> [GIVEN TASK]: Copy every line of the listing below word for word, omitting the pictures.

> [Word and item position data]:

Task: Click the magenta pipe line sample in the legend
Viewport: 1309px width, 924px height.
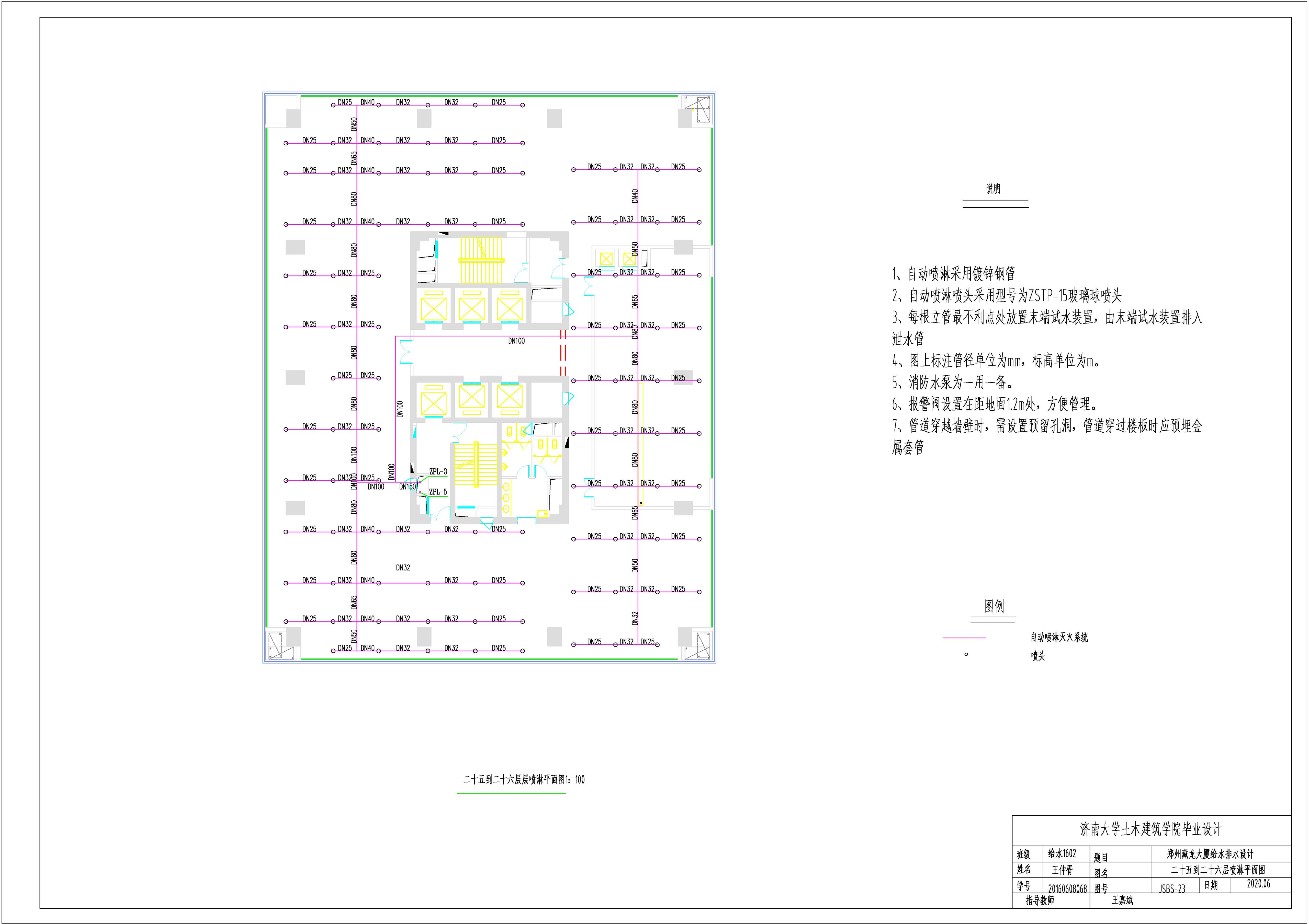Action: [x=964, y=638]
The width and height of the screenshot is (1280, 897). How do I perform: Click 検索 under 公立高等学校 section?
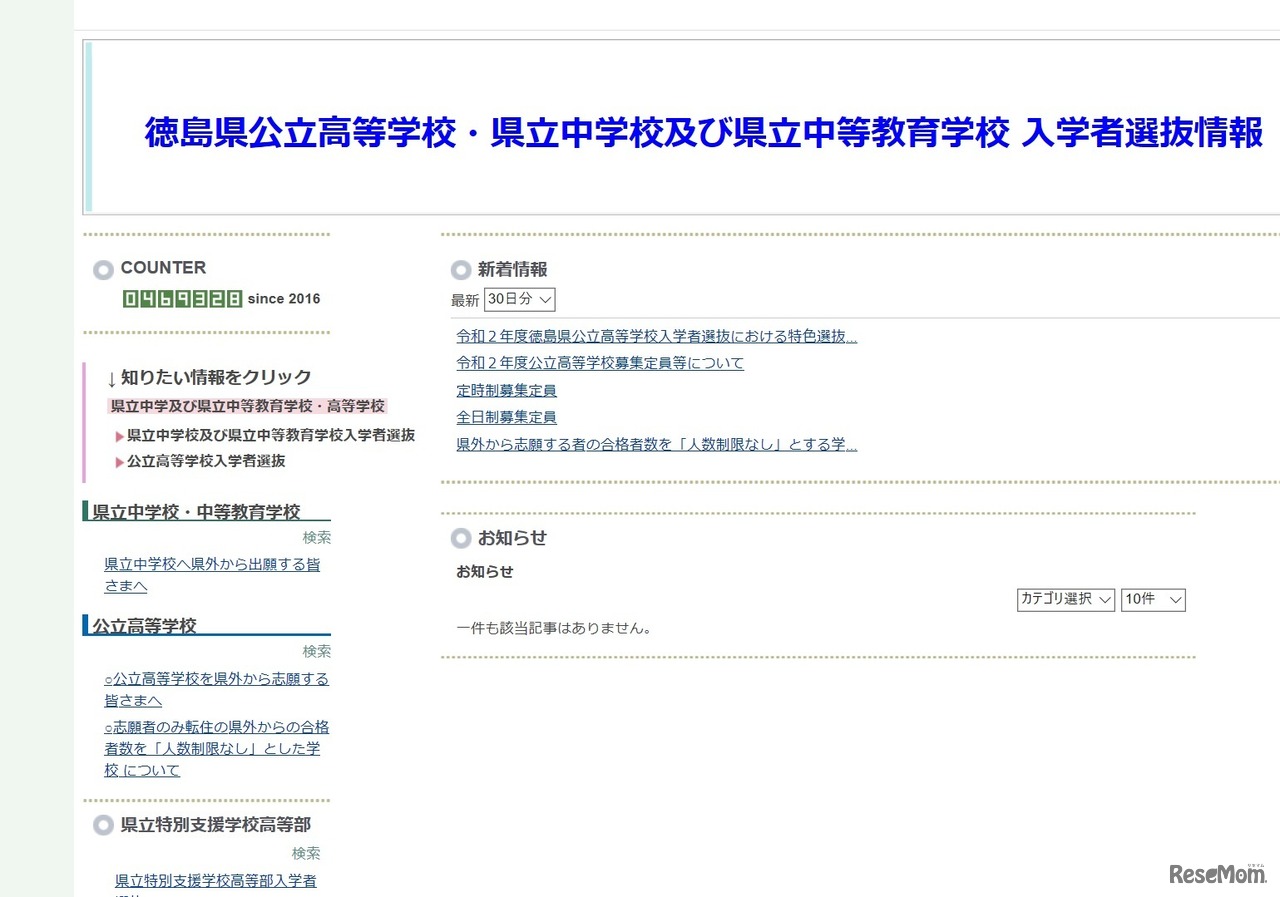pos(317,651)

> [TASK ANSWER]:
Task: Click the magenta pipe line sample in the legend
Viewport: 1309px width, 924px height.
Action: [x=964, y=638]
The width and height of the screenshot is (1280, 897). How do I perform: Click 検索 under 公立高等学校 section?
pos(317,651)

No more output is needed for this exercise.